Table 4 The hyperparameter settings using human experience
Hyperparameter Setting
Epoch 2000
Batch size 512
Learning rate 0.001
Optimizer Adam
Fully connected layers after GNN 2
Fully connected layers after concatenation 2


3.3 Performances of various GNN models

In order to improve the precision of the DTA prediction, it is very important to choose an effective GNN model to describe the protein at the first step.

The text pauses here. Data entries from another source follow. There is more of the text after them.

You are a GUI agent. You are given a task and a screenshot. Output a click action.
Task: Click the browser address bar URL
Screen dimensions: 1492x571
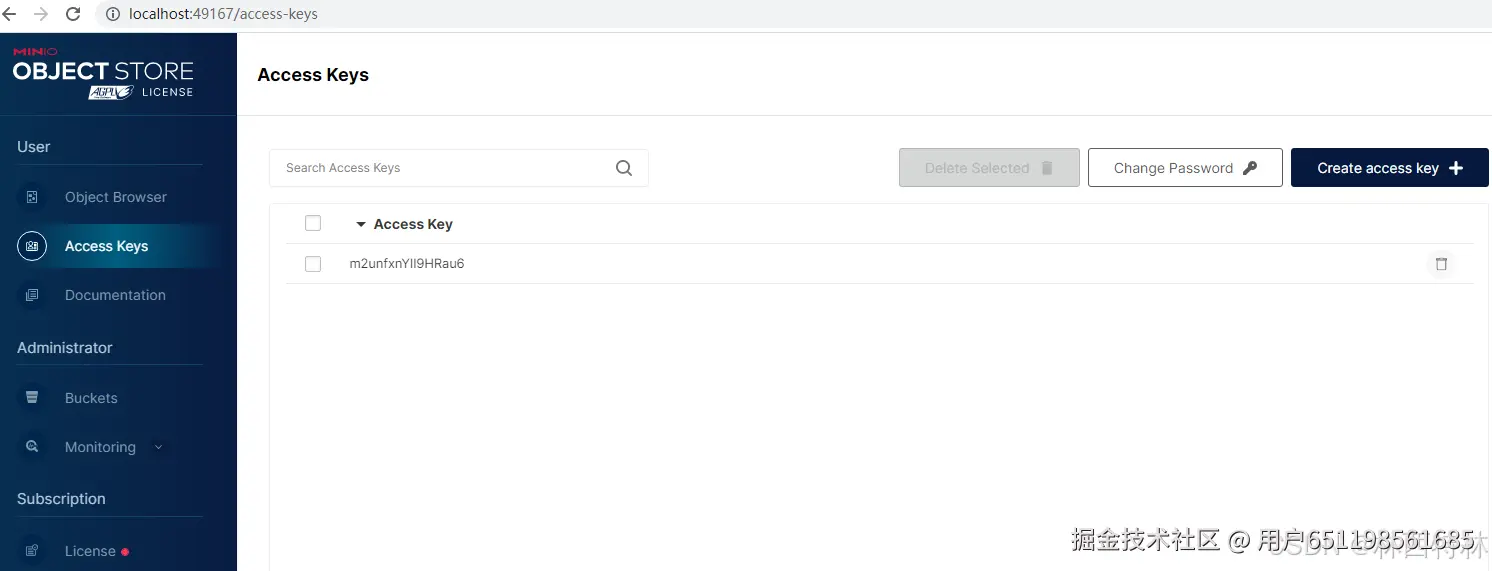[223, 14]
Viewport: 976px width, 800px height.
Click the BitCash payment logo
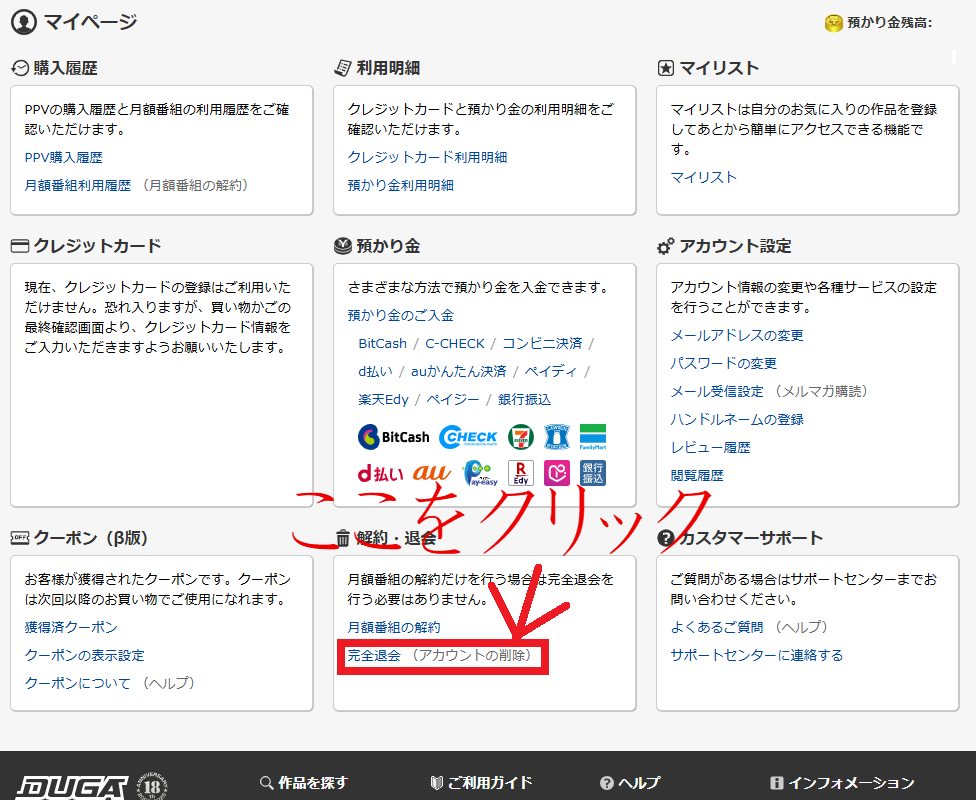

The most important factors that affect the performance of model include the architecture of GNN and the number of layers. Therefore, two architectures (GCN and GAT) and different numbers of layers are implemented for performance comparison. The detailed implementation is shown in Table 5, including 8 combinations. The Davis database is used for the experiment. Because there are hundreds or even thousands of nodes in the protein graph, too many layers will lead to using up of memory for the graphic card. So only up to three layers are tested. Different GNN model performances are shown in Table 6.
Table 5 Combinations of various GNN models on Davis dataset
Model Number of layers Layer1(in, out, head) Layer2(in, out, head) Layer3(in, out, head)
GCN 1 GCN(54, 54)
GCN 2 GCN(54, 54) GCN(54, 108)
GCN 3 GCN(54, 54) GCN(54, 108) GCN(108, 216)
GAT 1 GAT(54, 54, h = 2)
GAT 2 GAT(54, 54, h = 2) GAT(54, 108, h = 2)
GAT 3 GAT(54, 54, h = 2) GAT(54, 108, h = 2) GAT(108, 216, h = 2)
GAT&GCN 1&1 GAT(54, 54, h = 2) GCN(54, 108)
GCN&GAT 1&1 GCN(54, 54) GAT(54, 108, h = 2)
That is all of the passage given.